A LETTER TO THE SENECA NATION
Dear Seneca Nation,
Please come home.
On behalf of those of us who live and work on the banks of the Genesee, please come home.
Specifically, come to Rochester and build a casino.
Before I go on, let me acknowledge how odd this is. Gambling isn't particularly a part of your heritage and it's not particularly a part of ours. But by some oddity of law and current custom, various Indian nations across the country have been swept into gambling. Many tribes have established casinos and flourished economically as a result.
It's an odd and imperfect thing, but it's the way it is.
And the smart man learns how to survive in the world in which he finds himself.
So we need your help.
Rochester is a great but troubled city. By most indicators, the last 20 years have been a steady and sometimes dramatic decline. We're not in the toilet yet, but we're knocking hard on the bathroom door. This weakness has hit the city hard, and also been troubling to the region that surrounds it.
Thus this request.
While a casino won't solve everything, and while it might bring some problems of its own, it remains a certain spark to economic development. And in this situation it has the potential to reconnect a place with the people who anciently inhabited it.
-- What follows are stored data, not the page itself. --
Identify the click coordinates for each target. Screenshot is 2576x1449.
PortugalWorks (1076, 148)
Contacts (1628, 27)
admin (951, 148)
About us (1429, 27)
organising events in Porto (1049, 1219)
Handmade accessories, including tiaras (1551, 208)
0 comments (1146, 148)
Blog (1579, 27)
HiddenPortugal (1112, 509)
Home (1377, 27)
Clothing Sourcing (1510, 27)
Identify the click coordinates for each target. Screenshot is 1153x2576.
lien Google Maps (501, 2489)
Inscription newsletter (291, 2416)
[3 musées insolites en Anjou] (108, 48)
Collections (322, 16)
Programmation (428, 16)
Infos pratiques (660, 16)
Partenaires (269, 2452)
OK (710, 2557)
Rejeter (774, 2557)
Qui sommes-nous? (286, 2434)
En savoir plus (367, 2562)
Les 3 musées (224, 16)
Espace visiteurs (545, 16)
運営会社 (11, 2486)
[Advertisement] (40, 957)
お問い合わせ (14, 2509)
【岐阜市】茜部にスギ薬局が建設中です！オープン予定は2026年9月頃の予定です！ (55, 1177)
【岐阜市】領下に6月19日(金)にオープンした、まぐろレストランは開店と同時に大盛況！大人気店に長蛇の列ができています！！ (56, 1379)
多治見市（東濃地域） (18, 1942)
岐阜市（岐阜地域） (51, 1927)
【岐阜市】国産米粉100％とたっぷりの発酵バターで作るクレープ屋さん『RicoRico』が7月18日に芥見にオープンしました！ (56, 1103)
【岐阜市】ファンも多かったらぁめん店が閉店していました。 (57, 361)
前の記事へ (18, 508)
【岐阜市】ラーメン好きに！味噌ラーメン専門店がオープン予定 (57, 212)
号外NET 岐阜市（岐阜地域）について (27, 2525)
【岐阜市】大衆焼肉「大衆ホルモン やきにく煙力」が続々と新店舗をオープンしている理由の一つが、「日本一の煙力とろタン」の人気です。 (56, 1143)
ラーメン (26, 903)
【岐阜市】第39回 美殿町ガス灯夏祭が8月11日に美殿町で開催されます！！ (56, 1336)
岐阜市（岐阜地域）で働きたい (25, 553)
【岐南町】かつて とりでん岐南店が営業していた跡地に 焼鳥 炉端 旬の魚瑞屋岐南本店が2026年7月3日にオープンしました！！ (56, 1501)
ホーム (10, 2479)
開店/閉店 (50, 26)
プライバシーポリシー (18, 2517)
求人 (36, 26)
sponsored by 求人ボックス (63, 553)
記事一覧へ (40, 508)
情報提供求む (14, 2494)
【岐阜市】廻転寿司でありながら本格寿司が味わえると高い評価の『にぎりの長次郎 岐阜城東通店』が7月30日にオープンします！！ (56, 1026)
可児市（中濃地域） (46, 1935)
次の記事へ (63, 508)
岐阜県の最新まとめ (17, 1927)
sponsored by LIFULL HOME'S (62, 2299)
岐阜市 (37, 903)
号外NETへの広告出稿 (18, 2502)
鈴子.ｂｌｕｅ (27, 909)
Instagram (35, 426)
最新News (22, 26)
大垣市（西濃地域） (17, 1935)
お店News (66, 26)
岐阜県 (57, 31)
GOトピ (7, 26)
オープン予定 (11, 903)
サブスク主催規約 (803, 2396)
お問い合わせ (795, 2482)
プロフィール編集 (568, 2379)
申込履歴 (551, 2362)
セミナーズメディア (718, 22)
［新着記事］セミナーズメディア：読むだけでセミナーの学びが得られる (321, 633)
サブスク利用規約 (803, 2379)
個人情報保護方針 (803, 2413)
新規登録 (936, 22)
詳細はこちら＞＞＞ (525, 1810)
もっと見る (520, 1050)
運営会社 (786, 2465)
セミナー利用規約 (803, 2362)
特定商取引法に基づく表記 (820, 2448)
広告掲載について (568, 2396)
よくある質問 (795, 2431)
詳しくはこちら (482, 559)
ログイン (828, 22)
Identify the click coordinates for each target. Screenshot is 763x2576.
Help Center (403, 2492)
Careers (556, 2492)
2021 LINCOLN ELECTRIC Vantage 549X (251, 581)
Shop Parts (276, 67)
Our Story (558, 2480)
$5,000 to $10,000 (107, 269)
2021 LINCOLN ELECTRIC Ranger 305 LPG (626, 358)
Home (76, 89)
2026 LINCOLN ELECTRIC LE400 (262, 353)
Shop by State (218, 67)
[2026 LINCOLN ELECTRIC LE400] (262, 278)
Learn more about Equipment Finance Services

About the casino. Nobody thinks a casino is going to be the end all and be all. But its construction will create jobs and its operation will create jobs. Yes, many of those jobs will be fairly low-paying service jobs. But for someone who has no job, a fairly low-paying service job is a godsend. Whole industries and careers are built around the hospitality industry, and there's no reason careers couldn't be built around a casino. Even those who have moral problems with gambling can see the benefit of an excellent place to go out and eat and to watch a show.
Rochester wants a casino. The building trades want a casino, the merchants want a casino, the workers want a casino. Everybody's on board but the politicians, but politicians can be persuaded. As we sit here with an empty hole in our downtown, wondering how to bring people to our region's hub, the notion of a casino is very appealing. It makes sense.
So why come to you?
Because this was your home. Our area -- our city and the region that revolves around it -- was all Seneca territory. This was the base from which the Seneca Nation ranged over the eastern third of what is now the United States. This is where your ancestors lived and are buried. There is a connection here.
And if there's going to be a casino here, it should be run by a nation that has a link to us and to our area. We want to deal with a tribe whose history is tied to ours. We want the casino to be more than a money thing. We want it to be a reminder and testament of heritage. We want its mere presence each day to be a reminder of the circle of time and the history of this land.
So please come.
Rochester is in your area. And while we know that the citing of casinos is a political and contentious process, we are asking you to please keep us on your list.
We know we're not Niagara Falls or Buffalo, we're not a huge tourist destination or automatic draw. But we are a metropolitan area of a million people. And we are your home. We are your brothers in tenancy.We walk where your ancestors walked, and where you should walk again.
So please consider it. As you counsel together as a nation, as you wrestle with the state, as you push your ventures forward, please remember this invitation.
Please remember this plea.
Come home. Come back to the banks of the Genesee. Your families were pushed out after the Revolution, now is the time for your triumphant return. We need your help, and we welcome your friendship, and we want you to know you are welcome.
And this column was sent to you by someone who invites you to our town.